__Element and text location data__.
---*---

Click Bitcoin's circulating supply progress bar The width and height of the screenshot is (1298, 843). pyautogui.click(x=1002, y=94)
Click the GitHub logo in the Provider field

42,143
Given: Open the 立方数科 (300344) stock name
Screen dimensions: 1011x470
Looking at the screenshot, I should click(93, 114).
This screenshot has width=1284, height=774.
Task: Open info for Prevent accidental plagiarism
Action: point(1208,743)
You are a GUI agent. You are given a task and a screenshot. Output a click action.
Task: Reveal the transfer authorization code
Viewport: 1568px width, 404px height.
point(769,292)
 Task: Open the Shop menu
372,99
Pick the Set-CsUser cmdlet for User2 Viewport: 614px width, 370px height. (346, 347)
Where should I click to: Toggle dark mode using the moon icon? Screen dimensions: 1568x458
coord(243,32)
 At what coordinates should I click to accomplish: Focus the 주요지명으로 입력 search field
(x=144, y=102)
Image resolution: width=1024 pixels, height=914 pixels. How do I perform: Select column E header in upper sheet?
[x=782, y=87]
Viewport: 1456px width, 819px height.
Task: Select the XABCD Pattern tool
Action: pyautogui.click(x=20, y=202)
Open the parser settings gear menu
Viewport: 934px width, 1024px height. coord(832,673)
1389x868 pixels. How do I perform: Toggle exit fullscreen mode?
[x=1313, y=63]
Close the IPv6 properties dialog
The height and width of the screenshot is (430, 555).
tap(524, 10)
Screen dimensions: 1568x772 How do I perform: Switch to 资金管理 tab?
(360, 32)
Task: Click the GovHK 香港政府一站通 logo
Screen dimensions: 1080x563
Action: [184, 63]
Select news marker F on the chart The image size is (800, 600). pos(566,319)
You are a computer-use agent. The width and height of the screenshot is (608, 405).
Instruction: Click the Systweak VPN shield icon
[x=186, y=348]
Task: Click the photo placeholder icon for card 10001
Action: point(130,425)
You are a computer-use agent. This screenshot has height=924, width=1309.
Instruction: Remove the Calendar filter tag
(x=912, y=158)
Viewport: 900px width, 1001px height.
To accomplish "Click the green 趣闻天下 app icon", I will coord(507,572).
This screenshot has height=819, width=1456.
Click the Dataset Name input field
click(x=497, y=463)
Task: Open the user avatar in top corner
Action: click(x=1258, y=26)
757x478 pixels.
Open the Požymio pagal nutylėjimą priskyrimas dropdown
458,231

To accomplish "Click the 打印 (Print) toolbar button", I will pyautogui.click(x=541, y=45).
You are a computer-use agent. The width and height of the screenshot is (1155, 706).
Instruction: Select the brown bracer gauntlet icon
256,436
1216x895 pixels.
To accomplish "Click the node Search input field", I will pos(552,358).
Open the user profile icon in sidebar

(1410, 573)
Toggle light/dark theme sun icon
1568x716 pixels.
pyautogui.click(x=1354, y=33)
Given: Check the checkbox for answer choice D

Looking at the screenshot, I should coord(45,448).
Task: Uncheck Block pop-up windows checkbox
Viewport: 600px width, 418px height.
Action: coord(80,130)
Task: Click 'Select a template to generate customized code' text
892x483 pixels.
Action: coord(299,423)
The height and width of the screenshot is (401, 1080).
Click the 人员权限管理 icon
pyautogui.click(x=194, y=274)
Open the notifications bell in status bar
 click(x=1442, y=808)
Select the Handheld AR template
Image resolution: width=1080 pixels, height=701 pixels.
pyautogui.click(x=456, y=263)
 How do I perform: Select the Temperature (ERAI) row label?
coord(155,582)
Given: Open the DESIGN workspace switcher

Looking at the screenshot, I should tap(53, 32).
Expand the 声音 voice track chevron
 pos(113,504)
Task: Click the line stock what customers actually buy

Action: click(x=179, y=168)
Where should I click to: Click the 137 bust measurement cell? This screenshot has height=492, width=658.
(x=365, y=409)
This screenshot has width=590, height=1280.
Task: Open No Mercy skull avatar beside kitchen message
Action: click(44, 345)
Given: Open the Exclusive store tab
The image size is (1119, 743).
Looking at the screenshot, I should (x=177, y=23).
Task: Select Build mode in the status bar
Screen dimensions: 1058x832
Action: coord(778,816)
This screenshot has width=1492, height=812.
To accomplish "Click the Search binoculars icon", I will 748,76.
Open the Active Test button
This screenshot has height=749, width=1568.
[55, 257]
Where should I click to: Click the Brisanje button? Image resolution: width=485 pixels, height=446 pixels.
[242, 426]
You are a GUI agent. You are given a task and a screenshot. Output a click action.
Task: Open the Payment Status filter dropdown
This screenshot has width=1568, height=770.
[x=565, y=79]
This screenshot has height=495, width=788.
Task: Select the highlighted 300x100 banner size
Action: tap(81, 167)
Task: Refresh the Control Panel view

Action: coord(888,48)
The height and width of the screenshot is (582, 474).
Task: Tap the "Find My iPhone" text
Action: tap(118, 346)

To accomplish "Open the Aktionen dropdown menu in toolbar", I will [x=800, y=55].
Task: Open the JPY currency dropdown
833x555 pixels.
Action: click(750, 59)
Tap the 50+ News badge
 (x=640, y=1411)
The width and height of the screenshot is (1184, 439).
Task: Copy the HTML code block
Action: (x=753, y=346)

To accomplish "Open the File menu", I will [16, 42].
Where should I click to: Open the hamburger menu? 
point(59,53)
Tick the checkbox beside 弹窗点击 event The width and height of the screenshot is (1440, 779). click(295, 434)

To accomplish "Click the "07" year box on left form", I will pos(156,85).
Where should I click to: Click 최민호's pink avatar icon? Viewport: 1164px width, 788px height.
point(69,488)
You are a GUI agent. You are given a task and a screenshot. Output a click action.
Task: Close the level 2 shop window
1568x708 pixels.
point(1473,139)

---*---

__EXERCISE AIM__. Repeat the lines in the entries above, starting at the line that contains "Given: Check the checkbox for answer choice D" and ending at the line that contains "pyautogui.click(x=194, y=274)".

__RESULT FOR THIS EXERCISE__.
Given: Check the checkbox for answer choice D

Looking at the screenshot, I should coord(45,448).
Task: Uncheck Block pop-up windows checkbox
Viewport: 600px width, 418px height.
Action: coord(80,130)
Task: Click 'Select a template to generate customized code' text
892x483 pixels.
Action: coord(299,423)
The height and width of the screenshot is (401, 1080).
Click the 人员权限管理 icon
pyautogui.click(x=194, y=274)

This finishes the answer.